Disabling for interruptions is not sufficient in a multi-processor world, right?

I don't pretend to be the world's biggest machine instruction expert. Am I 
reading the PoOp correctly that a task wishing another task's CSST to 
effectively appear to be entirely atomic (from its CPU's point of view) could 
achieve that effect by issuing a serialization instruction (BCR 15,0)?

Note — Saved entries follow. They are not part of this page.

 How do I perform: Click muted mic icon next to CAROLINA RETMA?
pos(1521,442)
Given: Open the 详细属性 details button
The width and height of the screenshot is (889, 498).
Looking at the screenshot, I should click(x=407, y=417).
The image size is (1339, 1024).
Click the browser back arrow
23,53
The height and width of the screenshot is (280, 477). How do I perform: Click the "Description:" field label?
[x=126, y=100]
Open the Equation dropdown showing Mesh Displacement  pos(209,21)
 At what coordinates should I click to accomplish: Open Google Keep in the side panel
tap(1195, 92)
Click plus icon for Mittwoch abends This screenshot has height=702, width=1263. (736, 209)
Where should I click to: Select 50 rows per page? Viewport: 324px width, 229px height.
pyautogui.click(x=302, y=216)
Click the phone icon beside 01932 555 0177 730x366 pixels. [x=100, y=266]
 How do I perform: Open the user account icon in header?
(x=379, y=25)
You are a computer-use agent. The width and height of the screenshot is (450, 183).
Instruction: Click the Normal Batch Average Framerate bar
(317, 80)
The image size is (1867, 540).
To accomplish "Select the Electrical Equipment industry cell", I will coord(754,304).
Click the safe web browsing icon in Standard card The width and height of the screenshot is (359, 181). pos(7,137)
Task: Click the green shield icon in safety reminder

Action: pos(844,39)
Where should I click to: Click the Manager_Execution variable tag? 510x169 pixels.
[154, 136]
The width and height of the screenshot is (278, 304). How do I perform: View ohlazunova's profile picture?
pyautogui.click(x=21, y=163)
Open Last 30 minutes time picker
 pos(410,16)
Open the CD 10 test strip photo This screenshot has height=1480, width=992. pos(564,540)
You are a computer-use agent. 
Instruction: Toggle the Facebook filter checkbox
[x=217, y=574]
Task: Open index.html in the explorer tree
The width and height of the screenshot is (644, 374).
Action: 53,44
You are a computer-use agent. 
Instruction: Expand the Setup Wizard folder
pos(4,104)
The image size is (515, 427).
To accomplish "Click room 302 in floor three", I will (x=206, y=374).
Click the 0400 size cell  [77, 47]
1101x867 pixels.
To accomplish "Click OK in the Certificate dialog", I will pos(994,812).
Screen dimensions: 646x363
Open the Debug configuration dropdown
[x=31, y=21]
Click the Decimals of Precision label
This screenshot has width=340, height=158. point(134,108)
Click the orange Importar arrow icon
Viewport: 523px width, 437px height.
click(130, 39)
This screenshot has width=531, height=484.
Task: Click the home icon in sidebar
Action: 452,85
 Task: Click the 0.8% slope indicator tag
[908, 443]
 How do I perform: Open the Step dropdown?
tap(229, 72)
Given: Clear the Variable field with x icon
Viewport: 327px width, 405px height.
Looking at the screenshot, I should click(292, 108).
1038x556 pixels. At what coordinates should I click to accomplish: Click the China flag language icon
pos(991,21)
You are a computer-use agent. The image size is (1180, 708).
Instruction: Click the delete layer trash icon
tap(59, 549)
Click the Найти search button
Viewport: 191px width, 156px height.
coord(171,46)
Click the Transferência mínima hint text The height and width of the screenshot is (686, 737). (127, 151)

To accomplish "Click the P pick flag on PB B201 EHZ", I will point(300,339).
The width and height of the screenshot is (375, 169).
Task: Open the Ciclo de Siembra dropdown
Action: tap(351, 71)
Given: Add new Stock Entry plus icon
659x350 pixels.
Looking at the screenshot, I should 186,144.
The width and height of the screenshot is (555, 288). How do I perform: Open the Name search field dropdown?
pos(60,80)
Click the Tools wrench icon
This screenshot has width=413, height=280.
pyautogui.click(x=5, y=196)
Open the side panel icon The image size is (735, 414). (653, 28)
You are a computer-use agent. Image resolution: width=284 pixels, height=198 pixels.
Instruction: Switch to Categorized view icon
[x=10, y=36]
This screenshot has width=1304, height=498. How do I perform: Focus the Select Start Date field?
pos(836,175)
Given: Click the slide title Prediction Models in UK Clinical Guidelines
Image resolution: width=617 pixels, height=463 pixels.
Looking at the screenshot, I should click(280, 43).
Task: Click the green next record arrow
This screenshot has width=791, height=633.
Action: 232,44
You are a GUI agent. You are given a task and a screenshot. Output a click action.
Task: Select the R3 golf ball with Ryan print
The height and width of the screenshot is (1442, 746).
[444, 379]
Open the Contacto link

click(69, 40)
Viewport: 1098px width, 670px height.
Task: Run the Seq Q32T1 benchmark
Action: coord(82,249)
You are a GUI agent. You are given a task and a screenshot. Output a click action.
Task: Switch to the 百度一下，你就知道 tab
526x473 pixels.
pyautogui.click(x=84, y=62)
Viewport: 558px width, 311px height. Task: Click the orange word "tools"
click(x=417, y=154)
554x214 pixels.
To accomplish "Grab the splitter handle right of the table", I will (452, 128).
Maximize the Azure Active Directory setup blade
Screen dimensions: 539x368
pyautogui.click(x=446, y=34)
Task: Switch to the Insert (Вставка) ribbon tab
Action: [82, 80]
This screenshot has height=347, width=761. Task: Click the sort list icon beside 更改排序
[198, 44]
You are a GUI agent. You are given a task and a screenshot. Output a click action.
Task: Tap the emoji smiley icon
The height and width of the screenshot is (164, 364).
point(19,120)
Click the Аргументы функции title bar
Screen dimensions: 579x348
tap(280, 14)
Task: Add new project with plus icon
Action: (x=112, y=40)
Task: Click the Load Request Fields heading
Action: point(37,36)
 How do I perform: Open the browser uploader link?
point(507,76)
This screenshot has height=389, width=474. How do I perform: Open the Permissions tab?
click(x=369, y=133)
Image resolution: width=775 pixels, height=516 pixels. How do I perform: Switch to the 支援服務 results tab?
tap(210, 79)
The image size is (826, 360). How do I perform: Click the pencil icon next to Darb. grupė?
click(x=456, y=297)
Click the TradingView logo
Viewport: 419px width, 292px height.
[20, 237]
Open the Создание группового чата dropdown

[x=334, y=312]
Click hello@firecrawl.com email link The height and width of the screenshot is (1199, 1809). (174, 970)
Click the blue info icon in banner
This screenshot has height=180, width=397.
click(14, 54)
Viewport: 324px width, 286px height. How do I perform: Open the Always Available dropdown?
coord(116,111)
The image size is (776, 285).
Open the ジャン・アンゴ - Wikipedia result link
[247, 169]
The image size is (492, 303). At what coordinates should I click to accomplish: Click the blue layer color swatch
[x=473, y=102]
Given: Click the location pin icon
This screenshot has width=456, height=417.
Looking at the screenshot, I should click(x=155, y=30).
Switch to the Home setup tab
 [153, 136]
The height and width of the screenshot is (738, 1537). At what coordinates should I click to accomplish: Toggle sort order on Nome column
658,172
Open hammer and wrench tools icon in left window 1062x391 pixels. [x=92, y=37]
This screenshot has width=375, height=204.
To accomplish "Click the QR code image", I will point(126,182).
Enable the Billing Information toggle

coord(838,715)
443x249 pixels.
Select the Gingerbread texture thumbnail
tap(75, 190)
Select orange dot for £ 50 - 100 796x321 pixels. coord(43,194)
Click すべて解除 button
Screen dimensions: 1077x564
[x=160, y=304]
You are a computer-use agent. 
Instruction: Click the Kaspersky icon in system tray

What about interrupts to the observing task? Suppose it were re-dispatched on a 
different CPU after the BCR and before observing storage?

Charles


-----Original Message-----
From: IBM Mainframe Discussion List [mailto:IBM-MAIN@LISTSERV.UA.EDU] On Behalf 
Of Steve Smith
Sent: Tuesday, September 12, 2017 2:06 PM
To: IBM-MAIN@LISTSERV.UA.EDU
Subject: Re: CSST question

That is covered in Programming Note #5: "[CSST] should only be used when an 
interruption between the compare-and-swap operation and the store operation 
cannot be tolerated, and other means of disabling for interruptions are not 
practical."

Per Programming Note #4, there's no other reason to use it: "The performance of 
[CSST] may be significantly slower than the that of separate [CS, BC, and ST] 
instructions."

How such a situation develops, I don't know, but evidently it did somewhere.